Records to use →

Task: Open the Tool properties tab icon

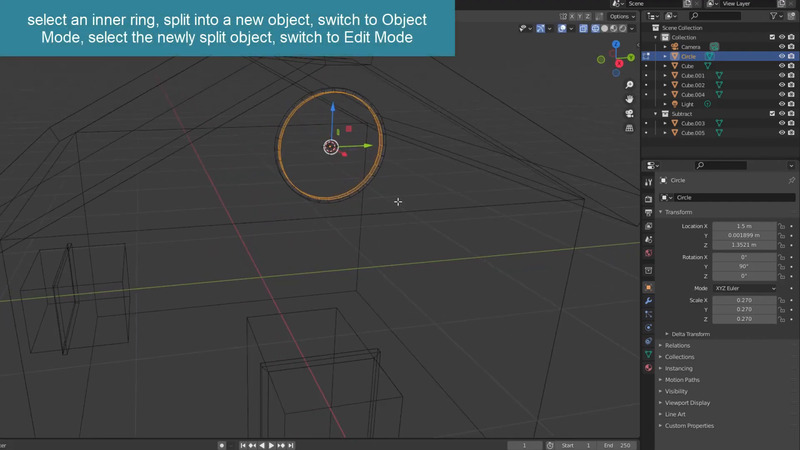Action: point(648,182)
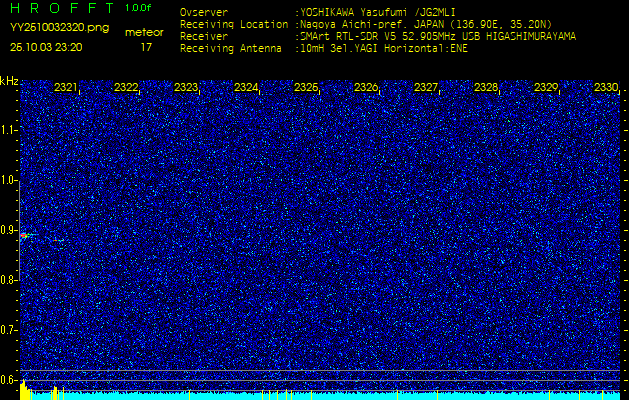This screenshot has width=629, height=400.
Task: Click the yellow power spike at bottom left
Action: 53,391
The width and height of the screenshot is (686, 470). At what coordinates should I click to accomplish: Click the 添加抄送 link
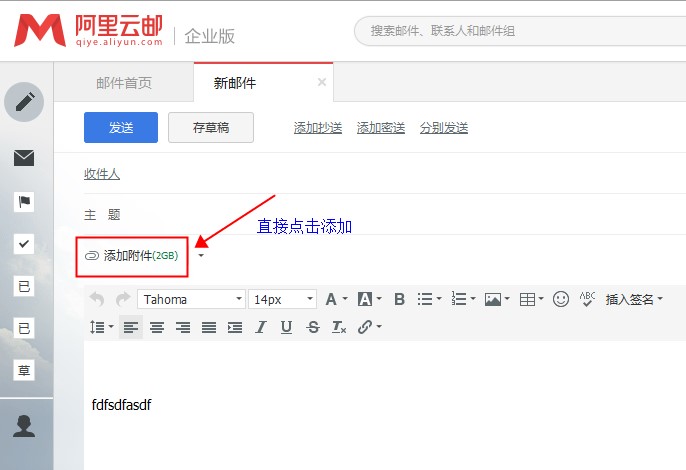tap(318, 128)
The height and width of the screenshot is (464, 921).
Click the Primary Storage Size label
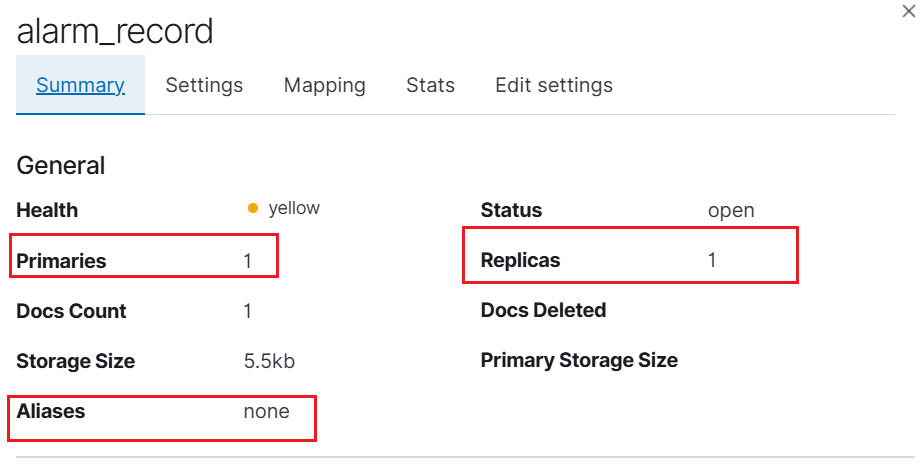coord(579,359)
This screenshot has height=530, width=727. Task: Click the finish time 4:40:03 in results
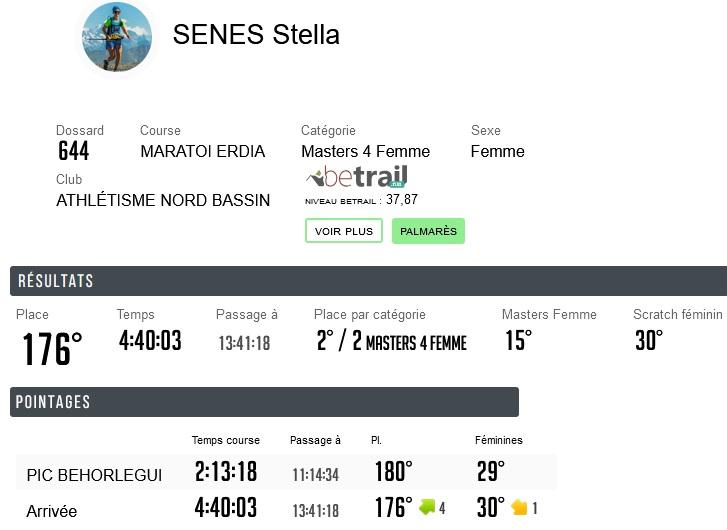coord(150,340)
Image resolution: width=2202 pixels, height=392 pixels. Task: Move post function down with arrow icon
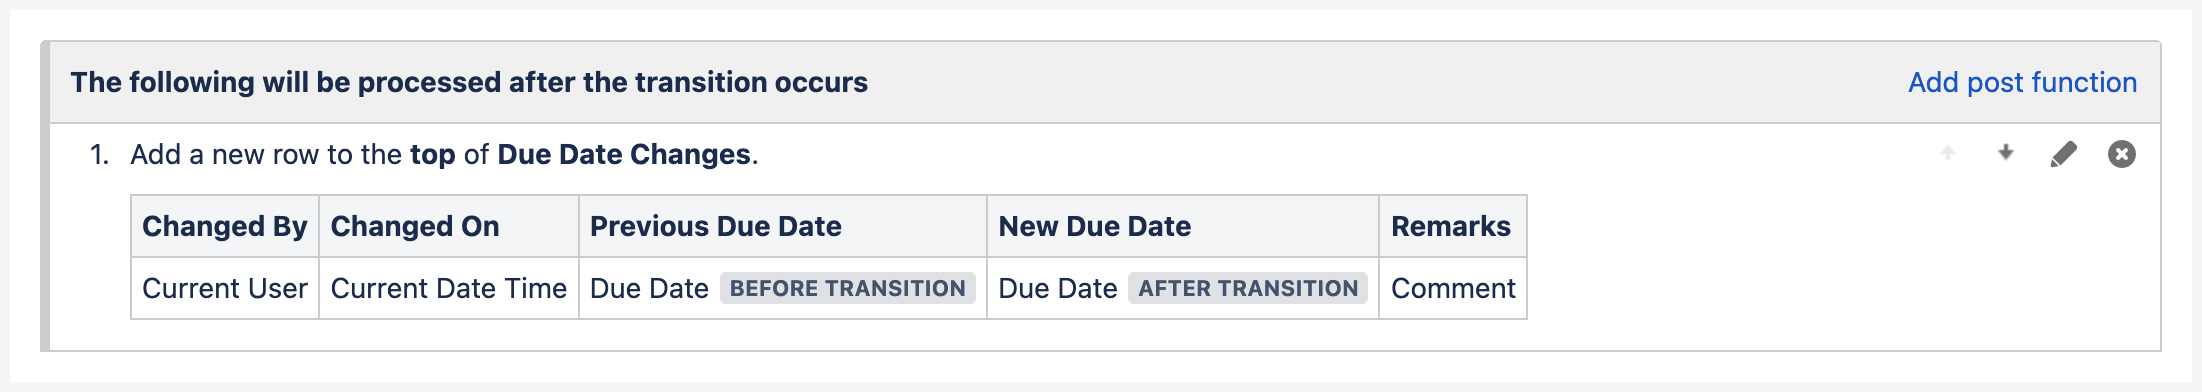tap(2005, 153)
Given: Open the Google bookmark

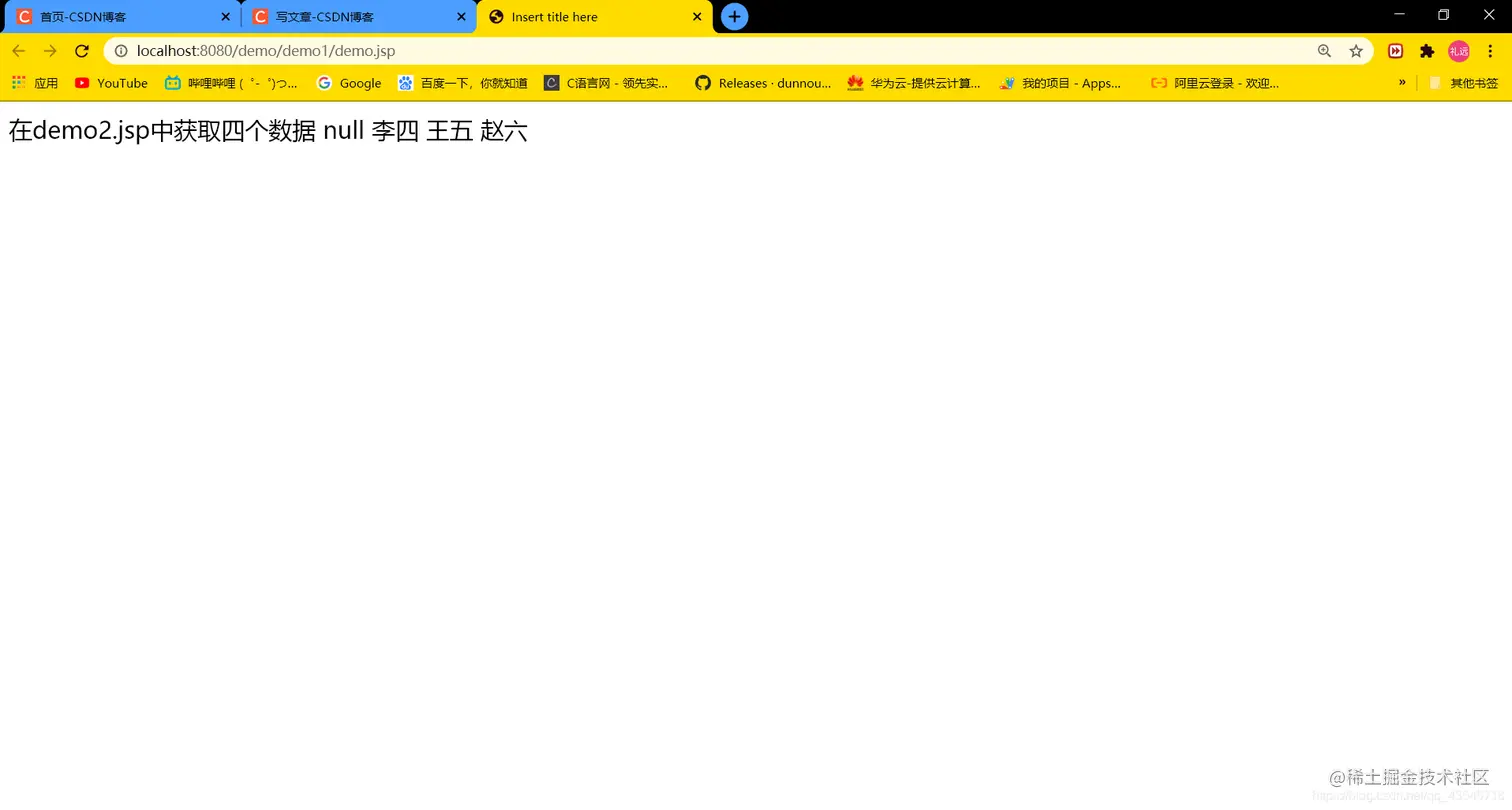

Exercise instructions → None of the pictures should be carried over when the data above is transcribed exactly.

Solution to this exercise →
Task: Open the Tool properties tab icon

Action: point(648,182)
This screenshot has width=629, height=400.
Task: Click the yellow power spike at bottom left
Action: 53,391
The width and height of the screenshot is (686, 470). At what coordinates should I click to accomplish: Click the 添加抄送 link
tap(318, 128)
The height and width of the screenshot is (464, 921).
Click the Primary Storage Size label
coord(579,359)
This screenshot has height=530, width=727. Task: Click the finish time 4:40:03 in results
coord(150,340)
Image resolution: width=2202 pixels, height=392 pixels. Task: Move post function down with arrow icon
tap(2005, 153)
Given: Open the Google bookmark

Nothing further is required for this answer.